A well-edited line-up of Spanish and Portuguese wines is the drawcard at the Port House Pintxo, also in Temple Bar, which ramps up the cosiness with a warm, candle lit decor. Bagots Hutton Wine Emporium on Ormond Quay is located in the former premises of a wine merchant of the same name, who was based here from 1829 to the 1980s. Centre-stage of Dublin’s so-called Hipster Triangle, it’s an inviting space brimming with Chesterfield leather sofas and good deals. There’s an aperitivo hour and Meaty Mondays and Cheesy Tuesdays. Translation: you get a complimentary meat or cheese platter when you order a bottle of wine.
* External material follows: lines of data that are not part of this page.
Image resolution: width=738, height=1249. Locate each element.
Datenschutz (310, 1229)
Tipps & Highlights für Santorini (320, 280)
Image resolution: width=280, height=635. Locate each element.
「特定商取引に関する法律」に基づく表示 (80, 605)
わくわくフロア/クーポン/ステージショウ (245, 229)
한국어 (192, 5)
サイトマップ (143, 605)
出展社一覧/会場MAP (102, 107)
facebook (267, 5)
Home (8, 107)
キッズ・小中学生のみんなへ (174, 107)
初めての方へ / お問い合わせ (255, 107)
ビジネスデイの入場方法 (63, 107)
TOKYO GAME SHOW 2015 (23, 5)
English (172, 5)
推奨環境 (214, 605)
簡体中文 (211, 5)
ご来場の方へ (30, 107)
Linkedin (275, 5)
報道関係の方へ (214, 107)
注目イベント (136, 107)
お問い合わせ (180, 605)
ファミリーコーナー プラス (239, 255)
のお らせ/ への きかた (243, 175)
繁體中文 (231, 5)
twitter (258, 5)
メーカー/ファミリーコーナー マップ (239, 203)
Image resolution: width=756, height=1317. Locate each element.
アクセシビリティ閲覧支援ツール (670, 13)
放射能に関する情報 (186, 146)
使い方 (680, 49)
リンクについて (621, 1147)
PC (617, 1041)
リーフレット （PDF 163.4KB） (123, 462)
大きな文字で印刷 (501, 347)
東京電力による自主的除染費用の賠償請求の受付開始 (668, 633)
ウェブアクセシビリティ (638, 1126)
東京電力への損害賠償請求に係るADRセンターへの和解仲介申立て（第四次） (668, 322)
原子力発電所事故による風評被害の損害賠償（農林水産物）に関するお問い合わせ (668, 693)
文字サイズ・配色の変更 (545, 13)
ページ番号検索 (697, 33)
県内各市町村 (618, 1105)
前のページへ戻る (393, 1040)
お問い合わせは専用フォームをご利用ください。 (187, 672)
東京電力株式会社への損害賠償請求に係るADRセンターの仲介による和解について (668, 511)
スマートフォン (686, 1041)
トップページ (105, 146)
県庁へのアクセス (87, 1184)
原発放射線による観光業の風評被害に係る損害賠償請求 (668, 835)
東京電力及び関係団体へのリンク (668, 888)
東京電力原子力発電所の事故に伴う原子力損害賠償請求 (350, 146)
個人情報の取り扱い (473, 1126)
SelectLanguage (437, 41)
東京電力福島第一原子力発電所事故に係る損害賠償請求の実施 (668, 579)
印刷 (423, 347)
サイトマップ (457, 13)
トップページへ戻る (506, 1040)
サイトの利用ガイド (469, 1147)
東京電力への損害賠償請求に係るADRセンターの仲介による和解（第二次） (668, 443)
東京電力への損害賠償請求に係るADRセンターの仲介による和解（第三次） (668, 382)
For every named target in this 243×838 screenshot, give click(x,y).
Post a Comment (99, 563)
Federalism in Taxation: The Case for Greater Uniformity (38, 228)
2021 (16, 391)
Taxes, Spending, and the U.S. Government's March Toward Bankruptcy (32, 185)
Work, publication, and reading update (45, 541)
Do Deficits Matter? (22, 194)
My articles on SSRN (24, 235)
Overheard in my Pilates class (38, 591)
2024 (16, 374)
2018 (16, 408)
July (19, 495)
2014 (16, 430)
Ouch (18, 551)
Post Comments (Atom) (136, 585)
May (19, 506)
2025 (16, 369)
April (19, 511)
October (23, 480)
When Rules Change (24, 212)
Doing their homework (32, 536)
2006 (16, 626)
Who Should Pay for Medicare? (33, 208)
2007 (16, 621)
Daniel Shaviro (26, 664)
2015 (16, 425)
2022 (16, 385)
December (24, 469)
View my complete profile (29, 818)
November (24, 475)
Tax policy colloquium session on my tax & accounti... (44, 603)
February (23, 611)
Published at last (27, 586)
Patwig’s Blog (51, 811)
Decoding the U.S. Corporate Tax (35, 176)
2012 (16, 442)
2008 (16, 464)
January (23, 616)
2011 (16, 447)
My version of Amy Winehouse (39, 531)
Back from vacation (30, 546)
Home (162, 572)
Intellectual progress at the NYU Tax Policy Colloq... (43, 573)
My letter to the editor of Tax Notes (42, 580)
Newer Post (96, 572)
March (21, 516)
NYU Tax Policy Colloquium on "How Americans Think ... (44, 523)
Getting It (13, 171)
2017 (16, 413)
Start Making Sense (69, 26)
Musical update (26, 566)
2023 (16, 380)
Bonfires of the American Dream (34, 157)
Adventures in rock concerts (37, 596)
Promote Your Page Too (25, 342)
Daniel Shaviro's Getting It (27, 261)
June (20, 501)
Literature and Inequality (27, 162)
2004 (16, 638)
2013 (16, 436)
The original Ely, just off St Stephen’s Green, upgraded the wine bar concept in Dublin in the 1990s. The menu listings sparkle with ingredients from the family farm in County Clare and there’s a second outpost on the other side of the River Liffey. Both offer wine tasting evenings and cooking classes, and you can also buy Ely’s award-winning cookbook. Slap bang in the middle of St Stephen’s Green is a sculpture by Henry Moore dedicated to W.B. Yeats. Nestled behind nearby St Patrick’s cathedral, you’ll find Marsh’s Library. Dating back to the early 18th century, it’s Ireland’s oldest public library and contains a treasure trove of 25,000 volumes from the 16th, 17th and 18th centuries.
Craft beer has become a surging trend in Dublin as it has everywhere else around the world. One of the best places to slake your thirst and sample some of the best brews is The Headline in Lower Clanbrassil St. There’s a huge range of Irish beers and a top notch gin bar. The friendly staff will guide you through the bottled and rotating tap options.
Another global phenomenon that has caught on with vigour in Dublin is craft cocktails, which is a bit of a relief for anyone who can only drink so much beer, stout and whiskey. There’s also a strong push to showcase the potential of Irish spirits as mixers. In early 2018, the Teeling Distillery opened a second bar called the Finishing Room specialising in contemporary cocktails with the Irish touch.
The Chelsea Drugstore, a trendy cocktail bar based in an old pharmacy in Great George’s St South, is packed on weekends as the bartenders demonstrate their skills in shaking and chatting about their inventive mixed drinks. It’s also first come, first served at the Sidecar Bar in the Westbury Hotel, with its 1930s ambience and Donegal tweed throws. Other cocktail bars to pull up a stool at include: The Liquor Rooms, The Blind Pig and the Peruke and Periwig. But if you’re on a driving tour through Ireland, head for Cask in Cork City, the winner of the Best Overall Cocktail Bar 2018 award from the Irish Craft Cocktail Association.